(Stored dataset items)
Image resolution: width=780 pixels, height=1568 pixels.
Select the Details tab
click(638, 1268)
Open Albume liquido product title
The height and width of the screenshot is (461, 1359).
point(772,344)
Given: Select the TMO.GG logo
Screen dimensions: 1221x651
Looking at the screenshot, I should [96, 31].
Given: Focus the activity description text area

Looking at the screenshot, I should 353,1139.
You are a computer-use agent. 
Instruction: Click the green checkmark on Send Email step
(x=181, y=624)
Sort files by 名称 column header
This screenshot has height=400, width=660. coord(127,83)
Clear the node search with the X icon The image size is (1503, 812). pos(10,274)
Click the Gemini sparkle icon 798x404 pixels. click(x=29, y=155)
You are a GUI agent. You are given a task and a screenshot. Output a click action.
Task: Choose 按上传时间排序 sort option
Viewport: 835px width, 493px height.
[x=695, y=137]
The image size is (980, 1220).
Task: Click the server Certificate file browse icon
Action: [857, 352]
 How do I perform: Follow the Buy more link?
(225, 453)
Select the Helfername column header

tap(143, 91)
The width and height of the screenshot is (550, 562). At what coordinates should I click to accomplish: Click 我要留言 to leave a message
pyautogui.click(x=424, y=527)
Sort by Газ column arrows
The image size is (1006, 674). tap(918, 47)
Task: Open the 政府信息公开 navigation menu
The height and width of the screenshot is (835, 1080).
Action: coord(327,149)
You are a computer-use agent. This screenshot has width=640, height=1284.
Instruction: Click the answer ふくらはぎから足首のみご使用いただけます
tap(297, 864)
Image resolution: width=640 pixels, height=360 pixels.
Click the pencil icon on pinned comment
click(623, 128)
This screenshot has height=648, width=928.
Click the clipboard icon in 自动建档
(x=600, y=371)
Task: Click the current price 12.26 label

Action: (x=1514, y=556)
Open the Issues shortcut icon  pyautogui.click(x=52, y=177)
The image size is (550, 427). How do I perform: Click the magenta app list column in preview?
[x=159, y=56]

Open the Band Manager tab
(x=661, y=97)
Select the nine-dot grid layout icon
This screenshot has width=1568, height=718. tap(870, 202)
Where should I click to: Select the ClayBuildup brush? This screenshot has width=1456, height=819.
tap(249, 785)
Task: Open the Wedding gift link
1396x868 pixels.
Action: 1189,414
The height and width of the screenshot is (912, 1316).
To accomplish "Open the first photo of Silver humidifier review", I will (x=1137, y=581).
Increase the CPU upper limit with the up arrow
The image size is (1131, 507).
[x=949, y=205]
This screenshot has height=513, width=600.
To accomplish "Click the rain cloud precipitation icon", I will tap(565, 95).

### STATED GOAL
Write out the lines of the listing above, from the line holding "Sort by Газ column arrows" through the line holding "(x=661, y=97)", inclusive, reproducing each one character for character.

### COMPLETED TASK
Sort by Газ column arrows
The image size is (1006, 674). tap(918, 47)
Task: Open the 政府信息公开 navigation menu
The height and width of the screenshot is (835, 1080).
Action: coord(327,149)
You are a computer-use agent. This screenshot has width=640, height=1284.
Instruction: Click the answer ふくらはぎから足首のみご使用いただけます
tap(297, 864)
Image resolution: width=640 pixels, height=360 pixels.
Click the pencil icon on pinned comment
click(623, 128)
This screenshot has height=648, width=928.
Click the clipboard icon in 自动建档
(x=600, y=371)
Task: Click the current price 12.26 label

Action: (x=1514, y=556)
Open the Issues shortcut icon  pyautogui.click(x=52, y=177)
The image size is (550, 427). How do I perform: Click the magenta app list column in preview?
[x=159, y=56]

Open the Band Manager tab
(x=661, y=97)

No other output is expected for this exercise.